I was adamant in attending the UPAA forum scheduled for the afternoon.  For what could be a more incongruous topic for a fora than "responsible mining"?  I told my two friends, since nobody at our house (my mom studied in UP Diliman in the early 50s, while her four boys studied hard sciences in Diliman and Los Banos later on) got invited for the gathering, I've already told my mom not to attend.  We were in a boycott mode at the house so to speak.

But my two friends texted me back to attend.  I previously texted them, what the heck is the organization of UP alumni doing with the responsible mining bandwagon?

Turned out one my two close friends was scheduled to speak.  Upon their urging, I changed my mind and decided to attend the forum.  I told one of my friends, am only going there because of you.  She was asked to deliver the mining situation in Palawan from the anti-mining side.

First to draw his sword in the forum was Engr. Fuji Rodriguez, who is with the Narra Nickel.  Probably the longest and most parched talk of the day.  As parched as the mountain sides they have razored off in the south.  The engineer was boasting that he is in the company of what is probably the most intelligent group of men in Palawan during his time in the mining industry.  Duh!  (Let's compare our Stanford-Binnet's Mr.)  After a rather hyper-extended (just like men trying to augment their sexual inadequacy with huge, loud, shiny cars) introduction to his talk (f__k me, you've been introduced by the forum host already!), the mining engineer dived into the kernel of his talk about responsible mining: the reforestation blah, and the alternative livelihood blah for the affected communities.  He was talking about the gulayans for the community.

This was followed by a very raunchy (I hope you're intelligent enough to understand what I mean by this) deconstruction of the current Mining Act delivered by a witty old professor from Baguio.  My friend delivered her talk after the witty deconstruction that elicited a series of guffaws from the audience.

Everything was almost going fine (it was an intellectual discourse among UP alumni anyway), but the vice governor decided to react.

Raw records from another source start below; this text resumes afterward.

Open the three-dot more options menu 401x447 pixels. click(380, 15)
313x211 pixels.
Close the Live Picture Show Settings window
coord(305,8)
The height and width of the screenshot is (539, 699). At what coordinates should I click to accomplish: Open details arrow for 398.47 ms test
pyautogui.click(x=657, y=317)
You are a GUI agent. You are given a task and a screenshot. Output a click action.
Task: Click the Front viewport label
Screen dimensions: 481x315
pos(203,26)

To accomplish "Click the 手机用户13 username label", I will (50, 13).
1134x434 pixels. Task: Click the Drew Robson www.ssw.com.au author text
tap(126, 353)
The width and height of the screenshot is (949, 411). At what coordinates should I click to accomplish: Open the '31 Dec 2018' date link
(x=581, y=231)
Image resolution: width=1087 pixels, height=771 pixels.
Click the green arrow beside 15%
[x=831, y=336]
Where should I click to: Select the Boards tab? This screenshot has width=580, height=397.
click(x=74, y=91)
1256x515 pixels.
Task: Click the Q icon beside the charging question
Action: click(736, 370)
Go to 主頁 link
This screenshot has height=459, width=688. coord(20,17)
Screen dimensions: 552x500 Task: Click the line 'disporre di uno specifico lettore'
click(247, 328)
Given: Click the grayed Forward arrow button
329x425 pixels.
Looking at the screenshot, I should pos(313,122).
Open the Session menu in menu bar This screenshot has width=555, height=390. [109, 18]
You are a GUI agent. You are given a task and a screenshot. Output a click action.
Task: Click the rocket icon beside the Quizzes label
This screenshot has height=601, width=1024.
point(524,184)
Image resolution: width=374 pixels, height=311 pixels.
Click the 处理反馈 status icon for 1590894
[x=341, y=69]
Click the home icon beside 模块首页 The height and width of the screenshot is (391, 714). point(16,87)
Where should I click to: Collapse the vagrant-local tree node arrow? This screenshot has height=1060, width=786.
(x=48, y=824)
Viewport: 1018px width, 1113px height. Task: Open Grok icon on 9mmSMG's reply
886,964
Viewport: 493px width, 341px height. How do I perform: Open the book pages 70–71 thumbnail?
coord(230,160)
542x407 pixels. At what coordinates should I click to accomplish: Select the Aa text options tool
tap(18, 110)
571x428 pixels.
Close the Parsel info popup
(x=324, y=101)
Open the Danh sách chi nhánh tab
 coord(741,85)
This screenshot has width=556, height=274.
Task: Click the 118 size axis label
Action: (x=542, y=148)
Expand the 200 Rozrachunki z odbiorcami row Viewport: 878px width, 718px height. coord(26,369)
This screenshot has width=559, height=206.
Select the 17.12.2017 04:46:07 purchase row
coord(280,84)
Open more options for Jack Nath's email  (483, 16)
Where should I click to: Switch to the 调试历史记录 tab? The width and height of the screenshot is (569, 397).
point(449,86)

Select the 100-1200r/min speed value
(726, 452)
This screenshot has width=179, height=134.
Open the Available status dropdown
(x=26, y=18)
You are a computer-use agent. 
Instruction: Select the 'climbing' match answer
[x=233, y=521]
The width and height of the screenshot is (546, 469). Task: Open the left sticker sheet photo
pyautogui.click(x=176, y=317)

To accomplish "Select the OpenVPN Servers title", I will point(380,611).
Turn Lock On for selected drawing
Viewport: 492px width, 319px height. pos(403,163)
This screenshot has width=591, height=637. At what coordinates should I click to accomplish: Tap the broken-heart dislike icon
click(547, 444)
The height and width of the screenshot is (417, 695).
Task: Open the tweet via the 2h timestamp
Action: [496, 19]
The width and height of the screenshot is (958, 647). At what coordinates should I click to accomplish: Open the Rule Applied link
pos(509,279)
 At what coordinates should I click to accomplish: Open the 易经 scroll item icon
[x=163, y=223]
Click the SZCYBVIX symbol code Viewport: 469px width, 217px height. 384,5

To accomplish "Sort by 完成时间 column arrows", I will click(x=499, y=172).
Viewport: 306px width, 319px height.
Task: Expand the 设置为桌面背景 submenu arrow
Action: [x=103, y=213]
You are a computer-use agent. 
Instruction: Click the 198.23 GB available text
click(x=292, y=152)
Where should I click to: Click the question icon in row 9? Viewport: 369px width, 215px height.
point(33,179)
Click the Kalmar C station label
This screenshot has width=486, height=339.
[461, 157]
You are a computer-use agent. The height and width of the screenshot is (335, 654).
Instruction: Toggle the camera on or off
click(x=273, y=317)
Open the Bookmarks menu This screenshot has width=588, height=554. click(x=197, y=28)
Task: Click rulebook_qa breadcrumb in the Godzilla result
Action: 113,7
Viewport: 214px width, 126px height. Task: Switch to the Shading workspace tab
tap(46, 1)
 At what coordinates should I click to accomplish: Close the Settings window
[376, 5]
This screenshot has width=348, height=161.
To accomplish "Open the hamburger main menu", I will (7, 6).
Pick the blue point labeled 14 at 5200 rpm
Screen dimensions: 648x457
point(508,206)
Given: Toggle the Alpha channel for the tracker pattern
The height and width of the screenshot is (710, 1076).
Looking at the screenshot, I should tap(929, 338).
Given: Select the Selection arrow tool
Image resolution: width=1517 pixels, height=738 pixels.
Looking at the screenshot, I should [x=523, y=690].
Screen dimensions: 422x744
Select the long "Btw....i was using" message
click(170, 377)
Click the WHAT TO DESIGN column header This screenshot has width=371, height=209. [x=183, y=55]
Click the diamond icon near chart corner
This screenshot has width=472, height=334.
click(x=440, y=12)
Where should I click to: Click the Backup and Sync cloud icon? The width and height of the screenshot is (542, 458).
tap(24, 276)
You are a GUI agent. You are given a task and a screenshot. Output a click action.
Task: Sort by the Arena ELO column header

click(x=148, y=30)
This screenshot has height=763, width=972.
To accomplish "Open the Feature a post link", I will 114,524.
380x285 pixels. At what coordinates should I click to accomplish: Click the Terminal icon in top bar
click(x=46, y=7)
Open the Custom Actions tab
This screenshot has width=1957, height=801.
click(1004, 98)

One of the informations brought out by my friend to the afternoon audience was the fact that as of now, there are 315 applications for mining in different parts of Palawan.

The vice governor said, based on his fact checking with the secretariat of the provincial board, there are only around 15 mining applications in the board.

Faced with the two incongruous numbers, he could not engage the intellectual discussion and asked where did my friend from Palawan NGO Network Inc (PNNI) get the data.  He was like a child appealing to the audience, this cannot be true.  This girl has taken my candy.  Although somewhere in the hyper-extended (Too!  They seem to share the same preponderance for boring the audience) reaction he issued a disclaimer that he was not lawyering (well, that's what he is, a lawyer) for the mining sector, his demeanor late in the afternoon was like he was the one worst hit by my friend's statements during the forum than the mining advocates.

Even the presentation of pictures of indigents near Rio Tuba (site of the Rio Tuba Nickel Mines) suffering from skin diseases right after an unloading of sulfuric acid was questioned.  The vice governor must have thought the audience composed of men and women who have TAKEN THEIR UNDERGRADUATE studies in the fertile rooms of UP are so delicate, they cannot be allowed to get exposed to such horrifying images.

But the vice governor should be aware that we, as the best and the brightest minds of the Philippines living and toiling in this corner of the country, have been trained for the horrors of work and society.  Matters of visual taste and "but we have tried our best" apologia are poor defenses in such intellectual exchange among the brilliant minds who have walked the holy halls of UP.